Formal sailing training was a very good idea. I would remain cautious over making passages too quickly. You should expand your experience incrementally.

Welcome aboard. Hope your dreams come true.


----------



## rgscpat (Aug 1, 2010)

Sailing a good-sized boat with a family is a pretty big commitment. It can be done, but it's not necessarily a cheap or easy way to relocate. It can be a great experience for kids if its thought out well. Will you have a chance to explore the DR before committing to relocation?


----------



## BlackFlag (Nov 19, 2011)

Thank yall for your responses! It helps to hear thoughts from other minds. 

I am certain that we have no idea what we are getting into. In fact, our potential move is very open ended because we usually like it that way. We do tend to jump in not knowing what we are doing, BUT BUT BUT this time we want to have at least some structured plans. Sheesh, we are wearing ourselves out with all our shenanigans, and want this to be vacation-like if possible.

We've chosen where we expect we will live for the first couple of years when we move on land, and we want to keep the boat so that we can leave if we need to. 

My husband can run his business from anywhere that has a good internet connection. We own our home here free and clear, and our brother plans on renting it out for a year or two. So we are not committed to the DR long term unless we like it. 

The part I am most nervous about is getting there. The buying of a proper boat, getting our bearings on it, and floating over there. But people do that all the time, right?  I'm just not sure how to go about doing it.


----------



## rgscpat (Aug 1, 2010)

One way to look at it is a risk management perspective. Some people jump right in without experience, training, or preparation, and do just fine. But the odds of not merely surviving, but also enjoying the trip and having a healthy, happy experience get much better with getting in as much learning and preparation as your time, finances, health, background, experience, and temperament allow. 

For one example, you might try chartering as a family in some place where there are live-aboard families with kids -- and learn all you can from them. And getting time on the water -- even in a little bay or creek on a little boat -- will help the family adjust to life aboard and abroad, both physically and as a mental commitment and comfort zone.
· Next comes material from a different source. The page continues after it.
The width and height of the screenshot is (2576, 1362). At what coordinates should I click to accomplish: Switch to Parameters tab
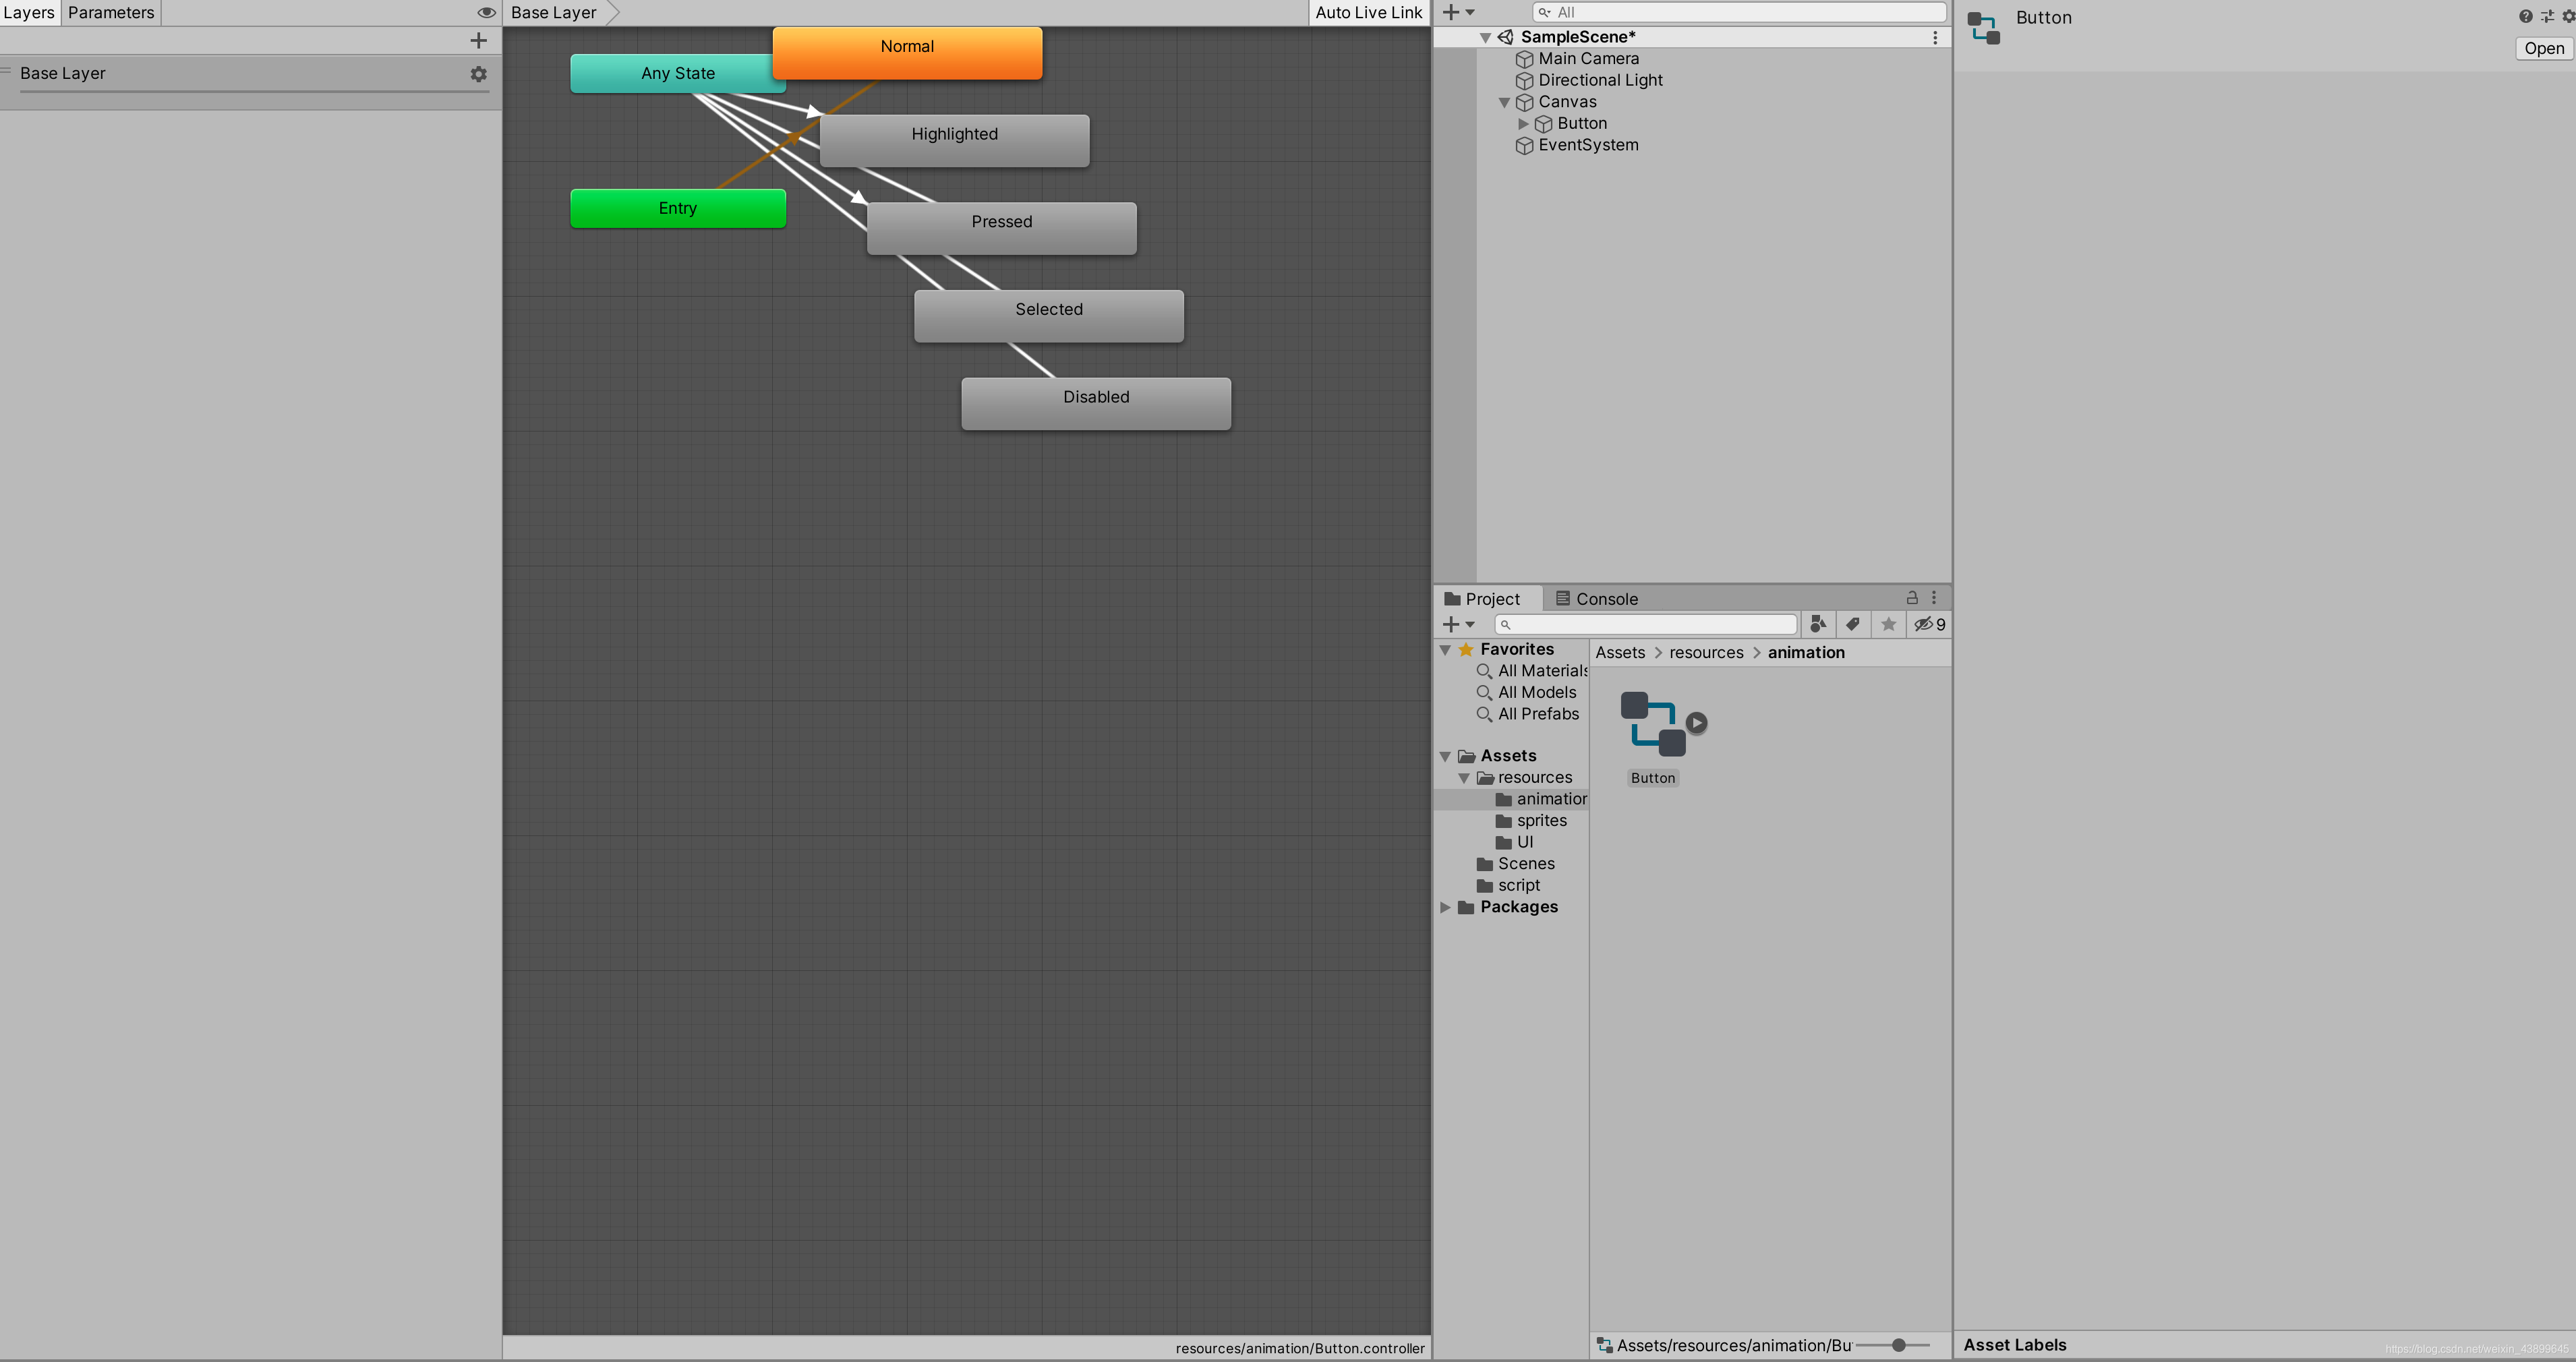[111, 12]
It would be good for the family to be able to feel very at home on the water.


----------



## Donna_F (Nov 7, 2005)

Perhaps you should start by reading some of the forum posts of other people who want to buy a boat with no experience and shove off. It's more than just "floating" away.

You might start with this thread: http://www.sailnet.com/forums/general-discussion-sailing-related/81157-lost-sea.html

You mentioned wanting to keep the boat in case you "need to" leave. Anticipating the need for a quick getaway? You might want to consider a power boat.
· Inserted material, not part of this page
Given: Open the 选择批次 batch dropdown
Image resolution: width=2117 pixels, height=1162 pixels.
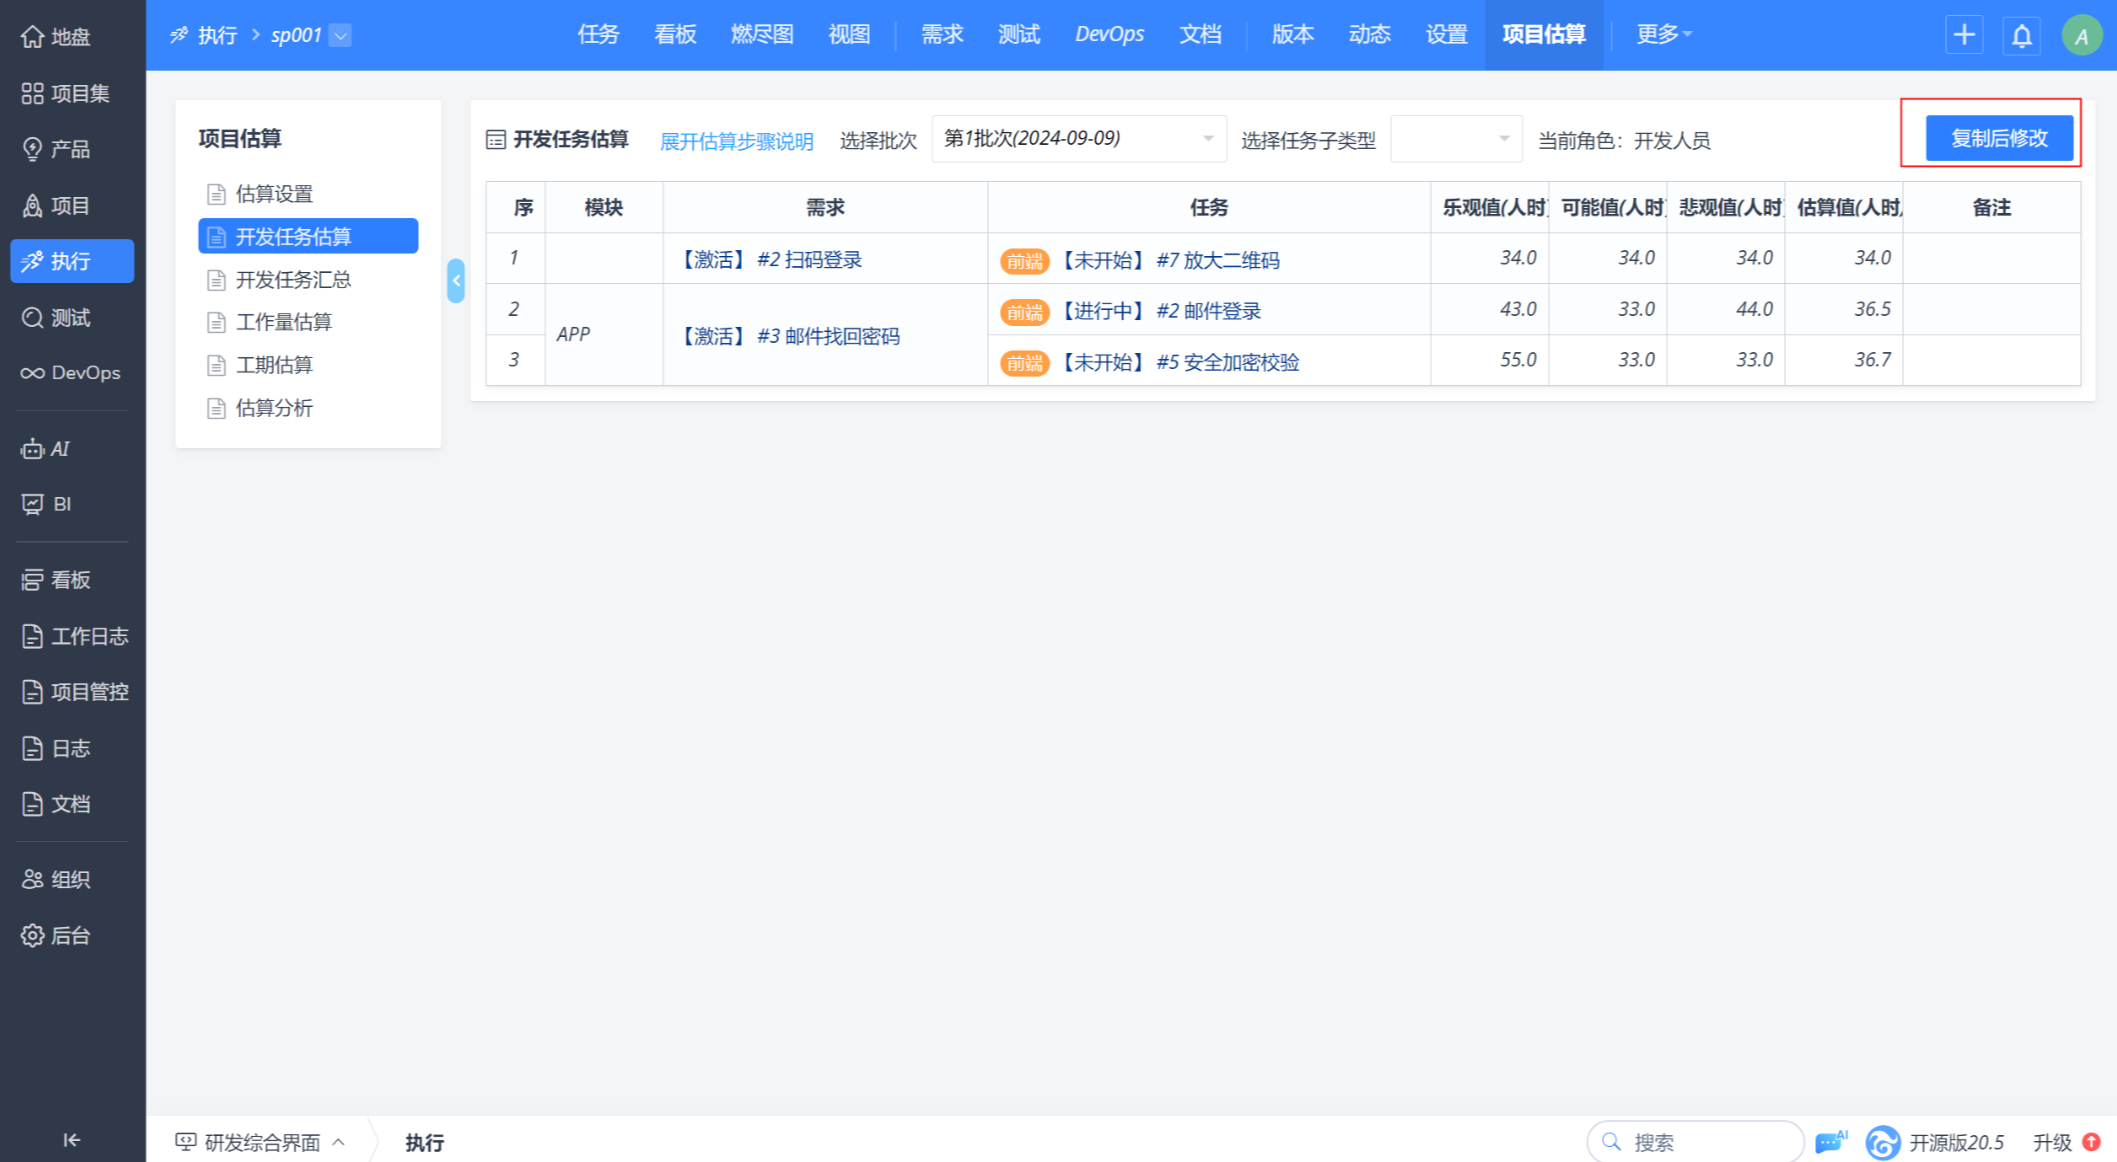Looking at the screenshot, I should tap(1078, 138).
You'll find two schools of thought on this forum: Those who think it's perfectly fine to just buy whatever boat meets your fancy, lose the dock lines and hope for the best and those who feel the responsible way to do it is through at least a little experience in seamanship and education as to your legal responsibilities as a boat owner/operator.

Whatever your choice, know that being on a boat isn't all sunsets and dolphins swimming by your hull. With children aboard, especially that young, I would think you'd want to know as much as possible about what you are getting into before putting them in a dangerous environment. That's not to say that there are not people cruising with kids, some kids have never lived off of a boat, but the families who I know who cruise with their kids went into it prepared or had years of experience before the kids arrived.


----------



## skygazer (Sep 3, 2011)

I recently read a book, "All in the Same Boat" by Tom Neal, about family living on a sailboat. More about living on the boat than traveling to a destination. Copyright 1997 so not real new, but lots of useful information, including dealing with and educating your children. Covers a lot of areas.
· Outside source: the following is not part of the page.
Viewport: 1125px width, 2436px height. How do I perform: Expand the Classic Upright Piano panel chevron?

Might find it cheap on Amazon. Just checked, looks like there is a 2003 version for $10.63. The older version is under $4.00. I got mine from the library.

Pretty useful info in there. Good luck with the plan, sounds exciting! Guess I'm in the "do it" crowd, but preparation really helps. 

I like the get some experience idea, make sure the family likes the water.


----------



## johnnyquest37 (Feb 16, 2012)

BlackFlag;

Did you make that trip to Dom. Rep? Still deciding? If you haven't gone yet, my advice is to get the biggest seaworthy boat you can afford, spend some time to get familiar with her and hone your skills a bit, and then go. There are a million good reasons to not go, and if you try to address them all, you never will. So, go now. Many is the cruiser who will tell you the only regret they have is that they did not go earlier.


----------



## Mystic1 (Feb 16, 2012)

Does your husband have sailing experience? Personally, I would not attempt the trip without a lot of hands on experience in my pocket. I sailed for many years when I was much younger, and have just got back to sailing after a over 30 year hiatus. In spite of having sailed much when younger, I hesitate now to make a 25 mile trip over what might be "tricky waters" because I know my limitations. I most certainly would not put my children at risk to fulfill a fantasy. As everyone above seems to concur, gain some hands on experience and be fully aware of what unexpected situations you might expect.

Just realized this is a slightly old thread.... Anyway, since it's been resurrected, I too would be curious to know what you've decided.


----------